Department of Human Genetics, Leiden University Medical Center, Leiden, The Netherlands.
Department of Clinical Genetics, Erasmus Medical Center, Rotterdam, The Netherlands.
Genet Med. 2020 May;22(5):847-856. doi: 10.1038/s41436-019-0736-2. Epub 2020 Jan 22.
Variants in the DNA mismatch repair (MMR) gene MSH6, identified in individuals suspected of Lynch syndrome, are difficult to classify owing to the low cancer penetrance of defects in that gene. This not only obfuscates personalized health care but also the development of a rapid and reliable classification procedure that does not require clinical data.

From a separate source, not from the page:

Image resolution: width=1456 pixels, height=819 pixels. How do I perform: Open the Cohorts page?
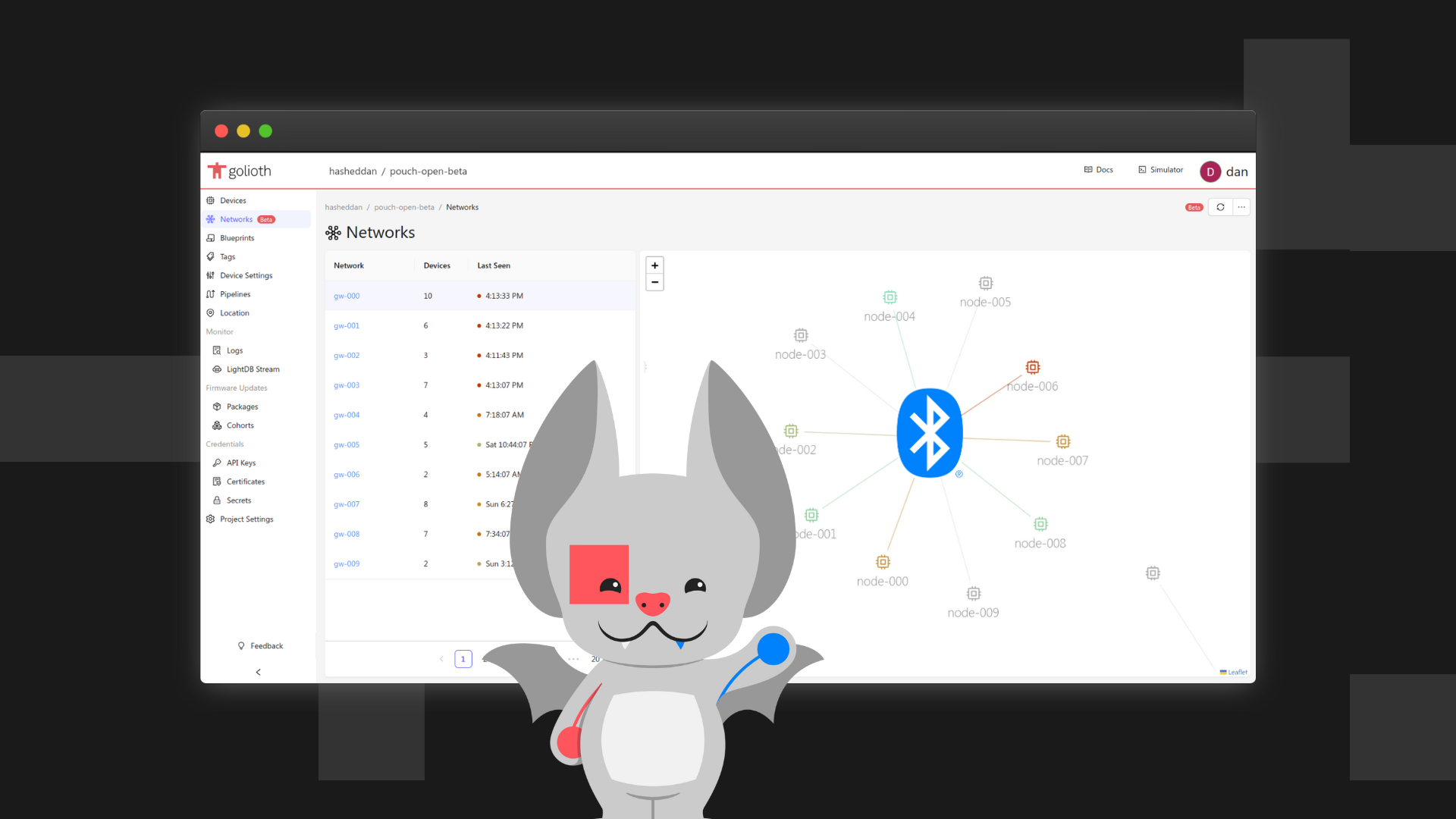[x=239, y=425]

The complete in vitro MMR activity (CIMRA) assay was calibrated against clinically classified MSH6 variants and, employing Bayes' rule, integrated with computational predictions of pathogenicity. To enable the validation of this two-component classification procedure we have employed a genetic screen to generate a large set of inactivating Msh6 variants, as proxies for pathogenic variants.
The genetic screen-derived variants established that the two-component classification procedure displays high sensitivities and specificities. Moreover, these inactivating variants enabled the direct reclassification of human variants of uncertain significance (VUS) as (likely) pathogenic.

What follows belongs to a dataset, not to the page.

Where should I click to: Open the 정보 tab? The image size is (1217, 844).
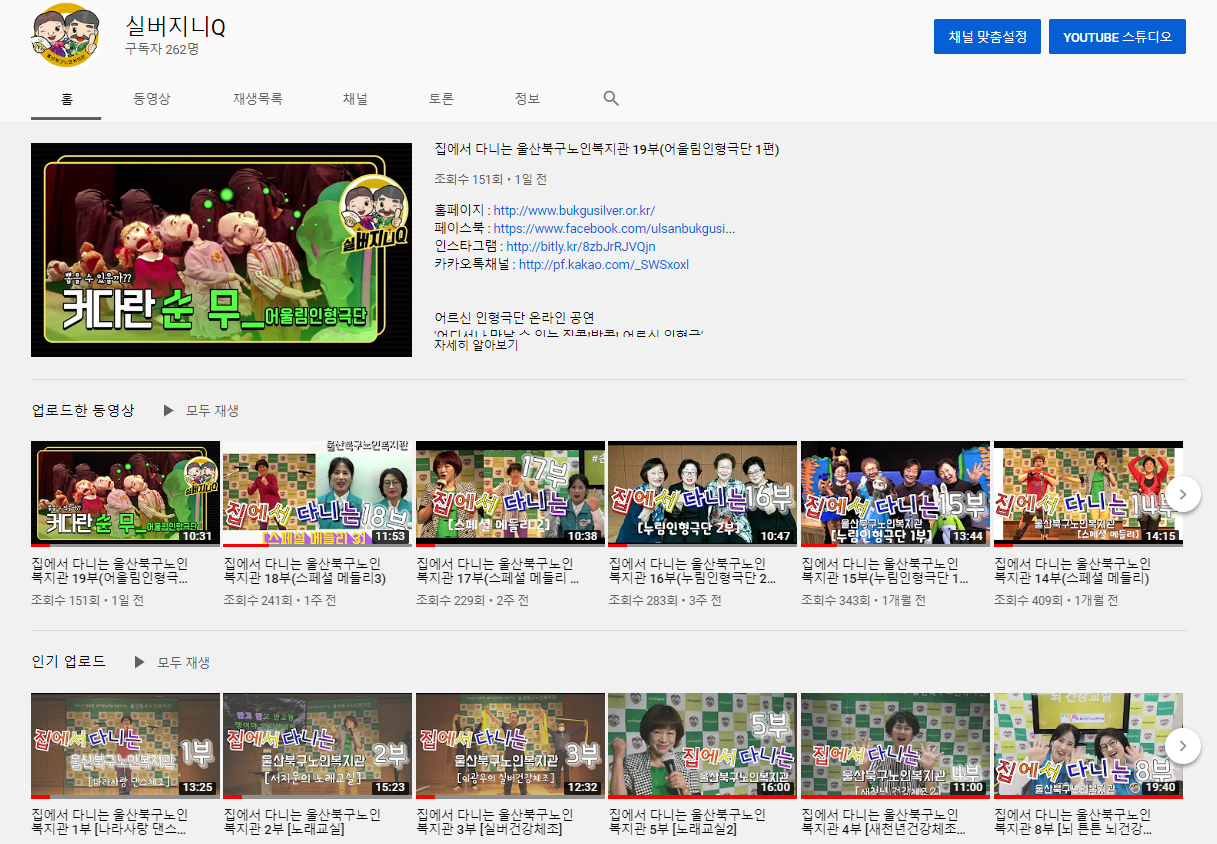pos(527,99)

The two-component classification procedure and the genetic screens provide complementary approaches to rapidly and cost-effectively classify the large majority of human MSH6 variants. The approach followed here provides a template for the classification of variants in other disease-predisposing genes, facilitating the translation of personalized genomics into personalized health care.
在疑似林奇综合征患者中发现的 DNA 错配修复(MMR)基因 MSH6 的变异,由于该基因缺陷的癌症外显率低,难以分类。这不仅使个性化医疗变得复杂,也阻碍了快速、可靠的分类程序的开发,而该分类程序并不需要临床数据。
采用贝叶斯规则,对体外完全 MMR 活性(CIMRA)测定法进行校准,使其与临床上分类的 MSH6 变体相结合,并整合了对致病性的计算预测。为了验证这种双组分分类程序,我们利用遗传筛选产生了一大组失活的 Msh6 变体,作为致病性变体的替代物。
遗传筛选产生的变体证实,双组分分类程序具有较高的灵敏度和特异性。此外,这些失活变体可直接将意义不明的人类变异(VUS)重新分类为(可能)致病性。
双组分分类程序和遗传筛选为快速、经济有效地分类大多数人类 MSH6 变体提供了互补的方法。此处采用的方法为其他易患疾病基因的变体分类提供了模板,有助于将个性化基因组学转化为个性化医疗。